From Urbandictionary.com :
The Fuckening :
When your day goes too exceptionally well and something comes along to ruin it.
It’s Thursday, and the sun is shining over the beautiful snow-covered mountains. My wife and I are driving to the dealership with our windows down because it’s a dry 10°C, and that’s not bad for February in the French Alps. We’re going to try out a Volkswagen T-Roc today. Being a VW, and German, I figured it would probably be a good enough car to spend the day in, maybe take some pictures of it in a secluded mountain village.

While waiting for the salesman of the dealership to give me the keys, all I can do for the moment is judge the looks of the T-Roc. It vaguely resembles an Audi Q2, and that’s because they share the same platform. VW owns Audi so might as well save some money and reuse some of the parts left from the Q2s production. Although it has some Audi DNA, you can still see the Golf inspired lines. Top Gear calls it a “Beefy looking tall Golf” and It does look a little like that.
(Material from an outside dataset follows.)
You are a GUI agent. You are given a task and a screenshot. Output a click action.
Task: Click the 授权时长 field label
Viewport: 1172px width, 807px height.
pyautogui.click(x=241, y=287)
The keys are finally in my hand, and I’m surprised because it’s the same set of keys as our Seat Ibiza. With hindsight, I shouldn’t be surprised because VW also owns Seat (What don’t they own?) and if they are willing to reuse the Audi platform, it seems logical to recycle a keyfob and simply change the logo. In my opinion, it’s a bit of a cheap move but hey, let’s not get bogged down, with a bit of luck VW also recycled the driving sensation of the Golf and gave it to the T-Roc.
After this slightly too in-depth analysis of the keyfob, I sat in the car, turned it on, and there it was – The Fuckening.
For starters, I was not comfortable. The seats were hard, and the steering wheel was too far away from me. Usually, you can adjust the steering wheel, but I couldn’t possibly figure out how. So either there is no way of adjusting it, which is lame, or there is in fact a way, but it is as complicated as landing a rocket on Venus, and that’s lamer.
It gets worse when you’re driving. It’s a harsh ride, too harsh. Even though it has a high ride height and biggish tires, every pothole, bump, or beatle I drove over fractured my spine, or at the very least worsened my scoliosis.
There is a lot of wind and road noise, but you might have to deal with that because the sound system is so bad it isn’t going to be a better alternative. I played exactly 3 songs before turning the music off because of the splitting headache the sound system was giving me. I ended up pulling over to play with the equalizer for a bit; I managed to figure out a good enough sound balance to play music without bleeding out of my eardrums. There is a BOSE system available as an option, and it is considerably better.
At this point, I already hated the T-Roc, and we’d only been on the road for 30 minutes. We had planned a two-hour trip but we couldn’t complete it. My wife was miserably uncomfortable in the passenger seat and I couldn’t stand driving a car that communicated no information whatsoever. So little communication in fact, it frightened me.
The T-Roc is equipped with a few different driving aids. The main and most annoying one is the lane assist. The idea sounds good on paper; it’s a computer that monitors if you’re diving in the centre of your lane, and if you’re not, it will correct you. That means the car will move the steering wheel for you and align the car where it thinks it should be.
First of all, I know how to drive and I find it infuriating that a computer thinks it knows better than I do. Second of all, it’s incredibly distracting, and borderline dangerous, to have the steering wheel fight against you when you’re in the middle of a corner and the computer thinks you’re not where you’re supposed to be.
To sum up the driving sensations, the brake pedal was too hard, the throttle was too soft, the steering was dead and they all three felt like triggers on an old PS3 controller. For those of you who don’t know, that means they were as connected to the road as a book is connected to the internet.

As some of you may know, I’m not a fan of diesel engines. They vibrate, make a terrible noise, and smell. This 2.0L Diesel is no exception. It’s also paired with an automatic transmission that VW calls the DSG, but I prefer the name POS. It’s slow, jerky and has no idea when to upshift when driving downhill.
Needless to say that, at the end of the day, when I gave the keys back to the dealership, I was glad to sit back in our trusted little Seat Ibiza. At least, the Ibiza feels like a Golf, unlike the T-Roc which has nothing to do with its much better sibling.
I will now go on Urbandictionary.com and suggest a new definition for The Fuckening :
The Fuckening :
When your day goes exceptionally well and the Volkswagen T-Roc comes along to ruin it.